A Badly Flawed Election

Debating Bush v. Gore, the Supreme Court, and American Democracy
Edited by:

America’s leading constitutional scholars and historians debate the most controversial election in U.S. history

The 2000 presidential election ended, according to constitutional law scholar Ronald Dworkin, in the worst possible way—“not with a national affirmation of democratic principle but by the fiat of the five conservative Supreme Court justices over the fierce objection of the four more liberal justices.” The Court’s decision ensured both a George W. Bush victory and a continuing cloud of suspicion over that victory—as well as an unprecedented examination of the politics of the Court itself. Now Dworkin, one of the most important liberal analysts in Anglo-American jurisprudence, has assembled a distinguished cast of leading legal scholars and historians to debate the consequences of that fiat in a unique group exchange format, with printed responses by each of the contributors to the essays of the others. This book will undoubtedly be welcomed as the most thorough, intellectually rigorous examination of the 2000 election.
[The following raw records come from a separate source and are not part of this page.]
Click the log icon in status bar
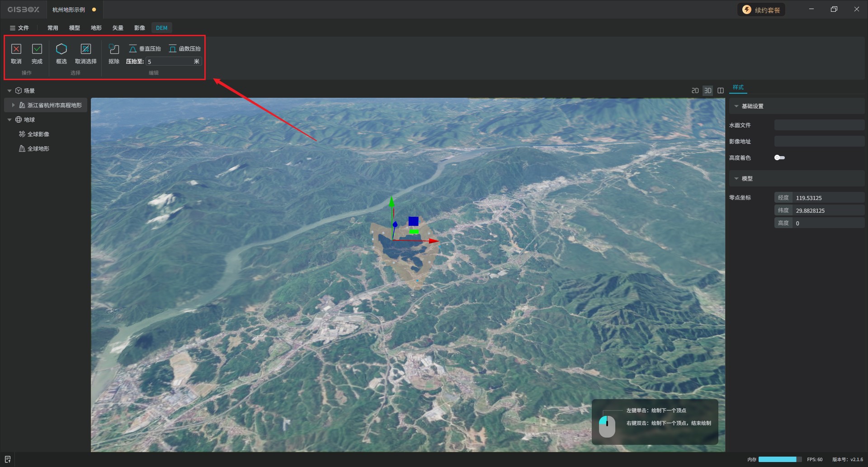Screen dimensions: 868x467 tap(8, 459)
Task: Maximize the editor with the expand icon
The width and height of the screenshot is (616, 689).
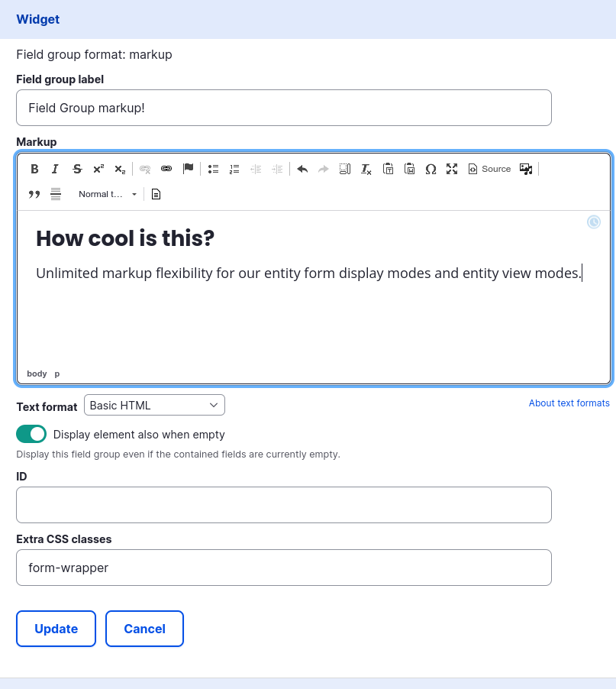Action: pos(452,169)
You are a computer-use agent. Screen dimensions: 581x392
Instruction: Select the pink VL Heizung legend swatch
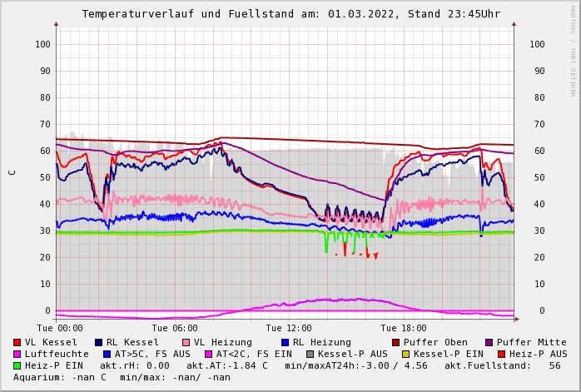coord(186,342)
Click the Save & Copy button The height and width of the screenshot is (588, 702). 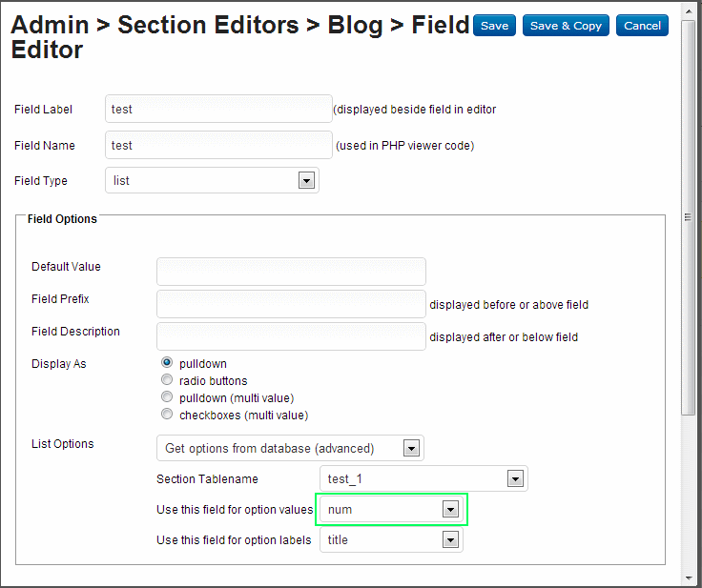pos(566,26)
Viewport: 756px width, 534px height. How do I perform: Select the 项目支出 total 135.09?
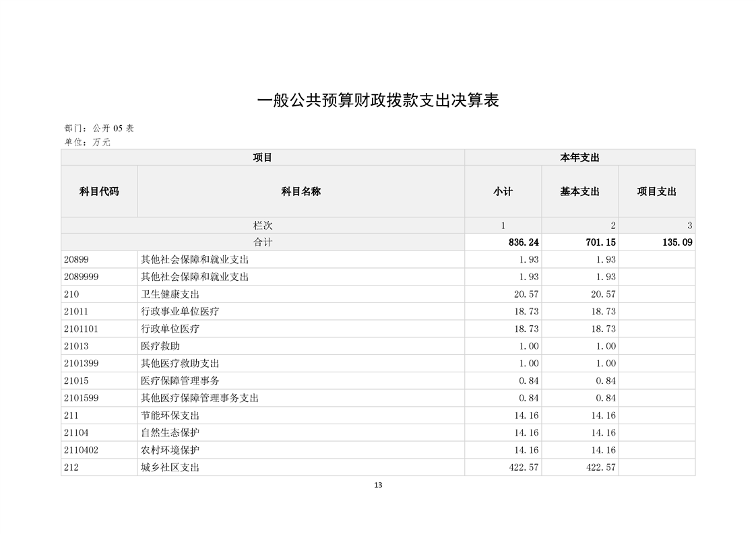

A Badly Flawed Election includes contributions by Dworkin, conservative Judge Richard Poner, Harvard Law School’s Lani Guinier, the University of Chicago Law School’s Cass Sunstein, New York University law professor Richard Pildes, historian Arthur Schlesigner Jr., Berkeley political scientist Nelson Polsby, and Harvard’s Lawrence Tribe, who argued Vice President Al Gore’s case before the Supreme Court. Tribe’s original essay combines analysis with a personal reflection on the impact the Court’s decision has had on his own attitude toward the Court, constitutional law, and teaching. The book also includes a major new introduction by Dworkin, assessing the legal, political, and ethical legacy of the election, and will feature a discussion of policy proposals that would ensure meaningful election reform.